Ahhh... Se eu pudesse ter um corpo de vinte anos com a maturidade que tenho hoje... Já ouviu essa frase? Ela costuma ser dita por pessoas mais velhas e está intimamente relacionada à preocupação com a saúde e com a aparência física. Eu digo costuma porque o sentimento de que a vida passa rápido demais não é “privilégio” dos idosos, os mais jovens também têm expressado essa sensação.
Quando crianças, sentimos a passagem do tempo de um modo bem diferente... Nessa fase o mundo é uma caixinha de surpresas e o aprendizado é constante, estamos atentos a tudo! Cada nova palavra lida, brincadeira ou emoção sentida vem acompanhada do sopro da novidade. Sentimos o vento beijar o nosso rosto, ouvimos atentamente o canto dos pássaros e rimos das coisas mais tolas.
Crescemos e ingressamos velozmente no cataclisma das obrigações, aquelas que nos arrastam para dias previsíveis e repetitivos, como se fossem embalados sempre pela mesma música. Tornamo-nos ranzinzas e isso não se deve a idade, mas ao (des)gosto de ver a vida sem sabor, devorada por compromissos inadiáveis, agendas repletas de tudo, menos de nós mesmos! Com o tempo... O vento só serve para desalinhar nossos cabelos, o pássaro já está rouco de tanto cantar para a nossa indiferença e as piadas têm que ser cada vez mais pesadas para arrancar o riso.

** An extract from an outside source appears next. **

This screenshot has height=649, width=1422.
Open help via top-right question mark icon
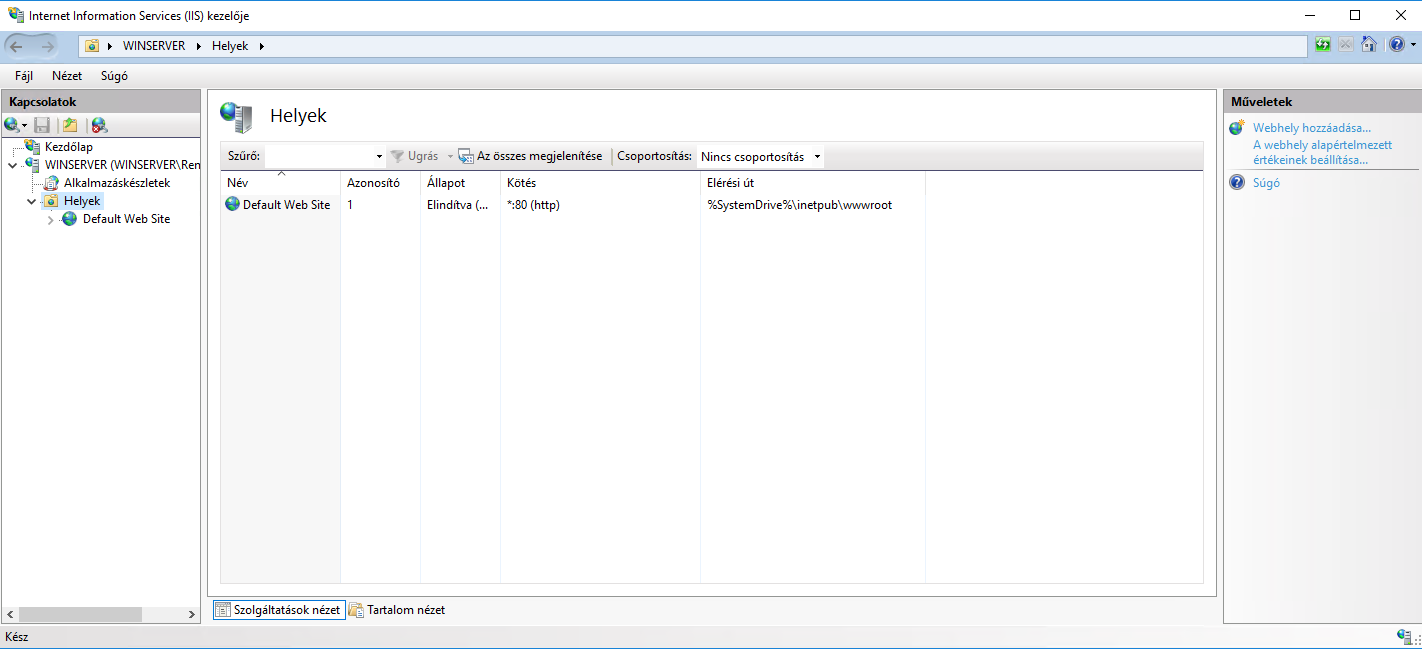pyautogui.click(x=1397, y=45)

Envelhecer está muito mais associado à falta de paixão pela vida do que às rugas ou aos cabelos brancos. O que pensar dos idosos que têm os seus dias repletos de novidades e de desafios, que anseiam pelo dia seguinte feito crianças? O que pensar dos “jovens” que cumprem rotinas desgastantes e monocromáticas? Quem é o verdadeiro idoso? Saber quem é o idoso físico não requer uma grande inteligência, mas identificar o idoso emocional é bem mais difícil. O escritor e humorista Millôr Fernandes tem uma frase que resume de forma magistral o processo de envelhecimento: “Qualquer idiota consegue ser jovem. É preciso muito talento pra envelhecer.”

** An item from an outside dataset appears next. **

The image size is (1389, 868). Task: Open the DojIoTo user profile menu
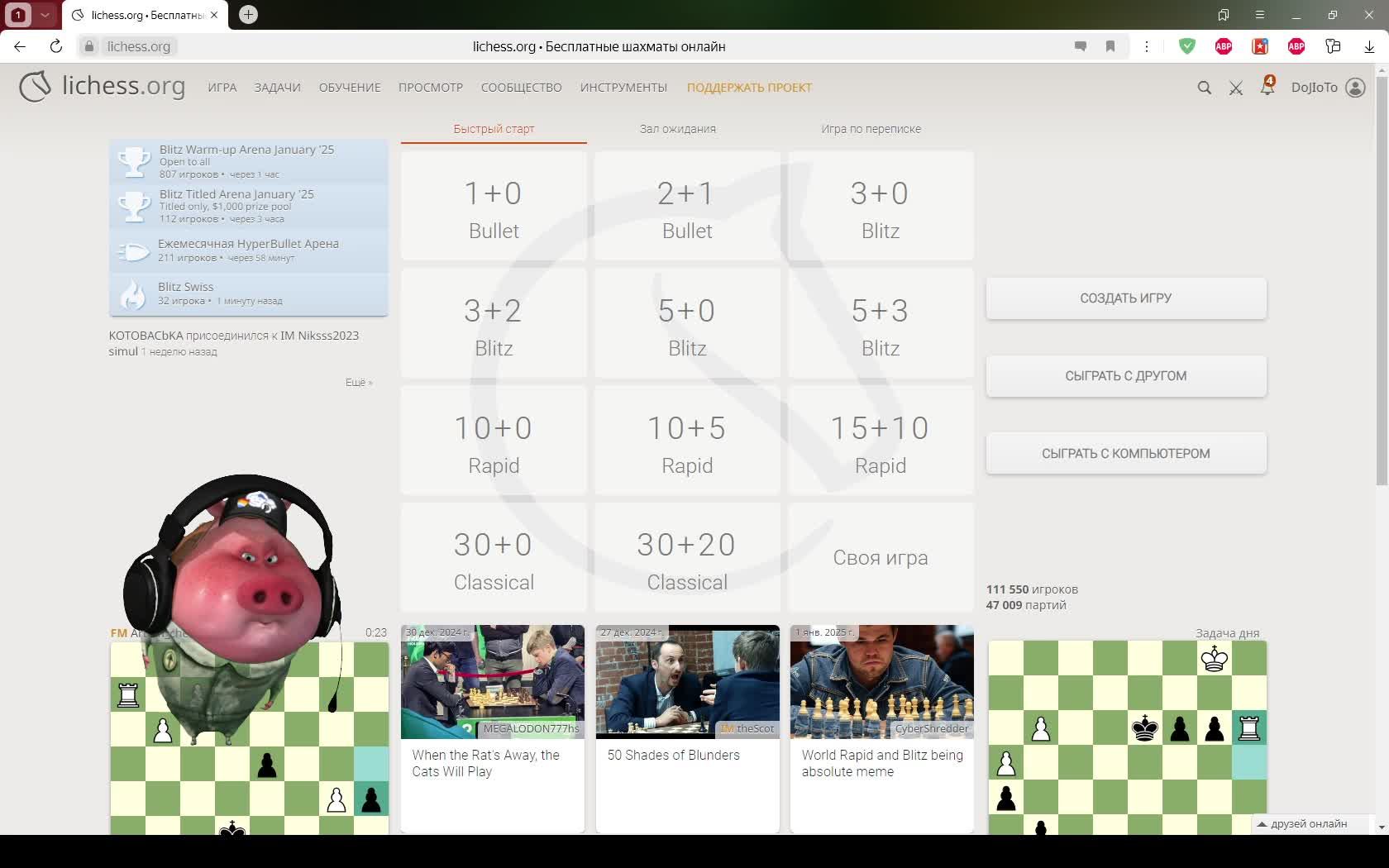coord(1328,88)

Eu vou mais longe, é necessário muito talento para viver seja na idade que for, todos nós iremos morrer, porém nem todos irão ter vivido. Quando ouço Nana Caymmi cantar a música ‘Resposta ao Tempo’ sempre penso nisso:
... Respondo que ele aprisiona...Eu liberto...Que ele adormece as paixões...Eu desperto...E o tempo se rói... Com inveja de mim ...Me vigia querendo aprender...Como eu morro de amor...Prá tentar reviver...
Quero que o tempo me inveje e torture-se de incômodo pelo meu jeito de me relacionar com a vida. Desejo que ele se sinta desafiado pela minha intensidade e desejo voraz de sentir cada momento. Envelhecer fisicamente não é opcional, mas envelhecer emocionalmente é!

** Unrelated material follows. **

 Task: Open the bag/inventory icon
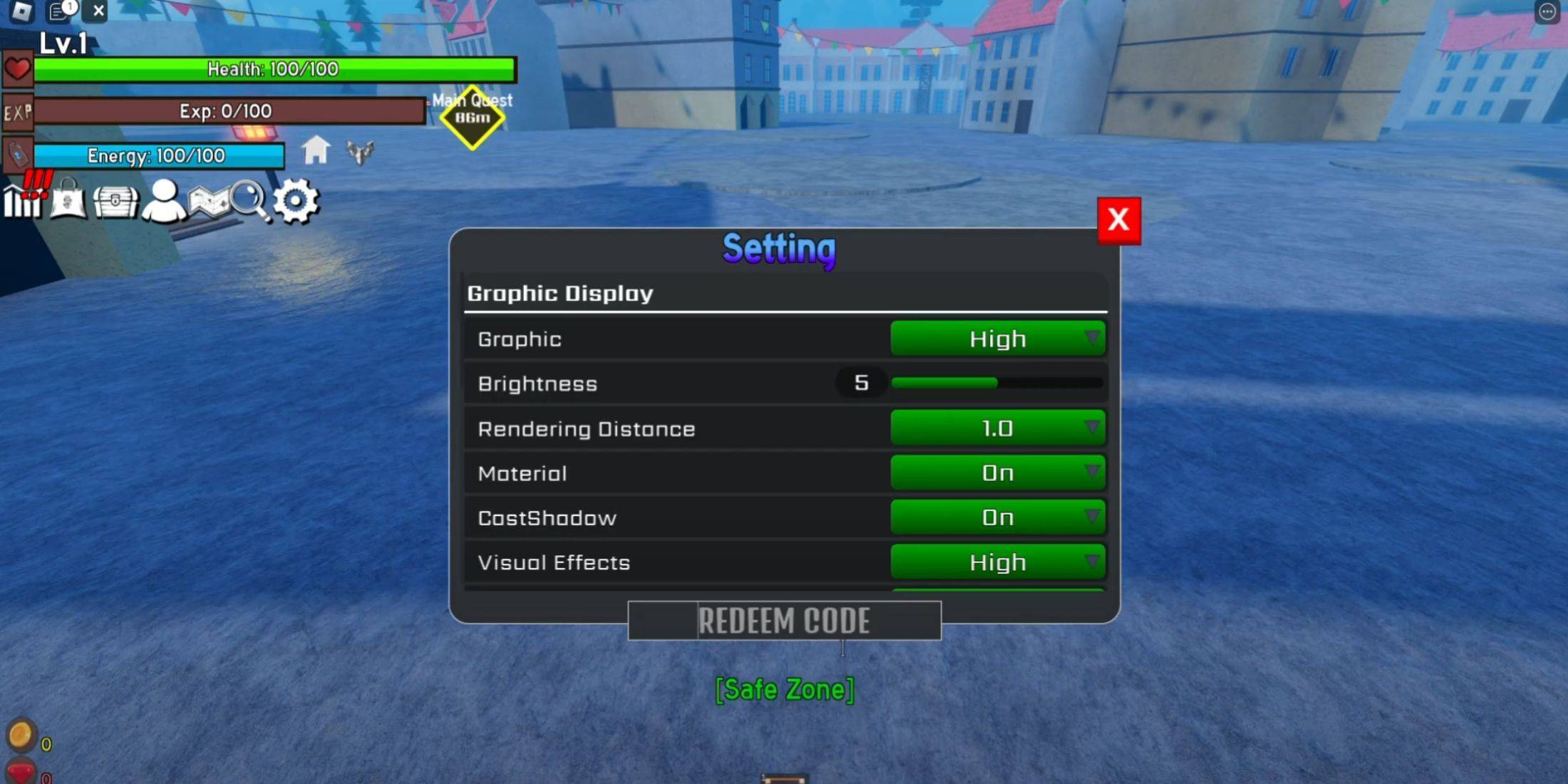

A vida é sábia, não existe amadurecimento sem desapego. Sorte daqueles que conseguirem entender o grande insight existencial que é envelhecer. Sorte de quem compreender que a gente tem que perder algumas coisas para absorver outras. Sorte de quem não perder tempo com bobagens e amarguras, que tiver doces lembranças pelas quais possa suspirar e novos sonhos para realizar. Sorte de quem não se levar a sério demais e conseguir rir de si mesmo, de quem conseguir proteger a criança que habita o seu interior, porque no fundo, se você olhar bem... A vida é uma grande brincadeira de pessoas de todas as idades.